======== Provided text ========

- Chinese: 我的莫格利男孩
- Genre: Romance Comedy Environmental protection
- Written by: Liu Fei Liu Chenguang Shi Shi
- Directed by: Peng Xuejun
- Starring: Ma Tianyu Yang Zi
- Opening theme: You are like the Wind by Jin Wenqi
- Ending theme: Windy Night by Yang Zi
- Country of origin: China
- Original language: Mandarin
- No. of seasons: 1
- No. of episodes: 50

Production
- Producers: Yan Zheng Wang Yexun Wang Jing Yao Yuanhong
- Running time: 45 minutes
- Production company: Croton Media

Original release
- Network: iQiyi
- Release: August 29 – October 10, 2019

= My Mowgli Boy =

Chinese television series

My Mowgli Boy (我的莫格利男孩) is a 2019 Chinese urban romance comedy television series directed by Peng Xuejun. It stars Ma Tianyu as Mowgli and Yang Zi as Ling Xi in the lead roles. It premiered on iQIYI on August 29, 2019 and finished broadcasting on October 10, 2019. It also aired primetime on Shenzhen Satellite TV starting from April 12, 2020.

The series tells the story of Mo Ge Li, a boy raised in the jungle by the forest caretaker, who is accidentally brought into the city by Ling Xi, an independent entrepreneurial woman and called on people to protect the environment.

========

Required work:
1. Which production company made the series described in the My Mowgli Boy text?
2. Retype the My Mowgli Boy text from "Chinese television series" to "April 12, 2020.".

======== Data excerpt ========

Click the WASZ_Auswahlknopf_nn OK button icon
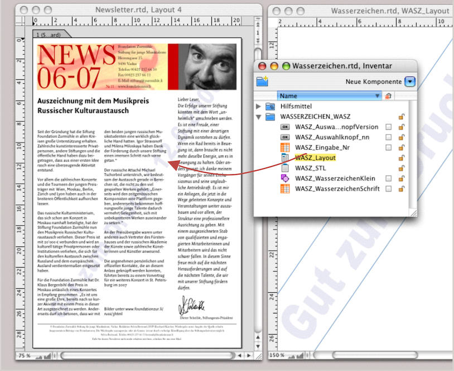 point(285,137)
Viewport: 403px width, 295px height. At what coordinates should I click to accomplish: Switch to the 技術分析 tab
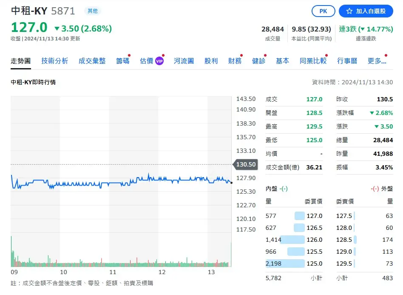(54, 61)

========

Answers to the problems:
1. Croton Media

2.
Chinese television series

My Mowgli Boy (我的莫格利男孩) is a 2019 Chinese urban romance comedy television series directed by Peng Xuejun. It stars Ma Tianyu as Mowgli and Yang Zi as Ling Xi in the lead roles. It premiered on iQIYI on August 29, 2019 and finished broadcasting on October 10, 2019. It also aired primetime on Shenzhen Satellite TV starting from April 12, 2020.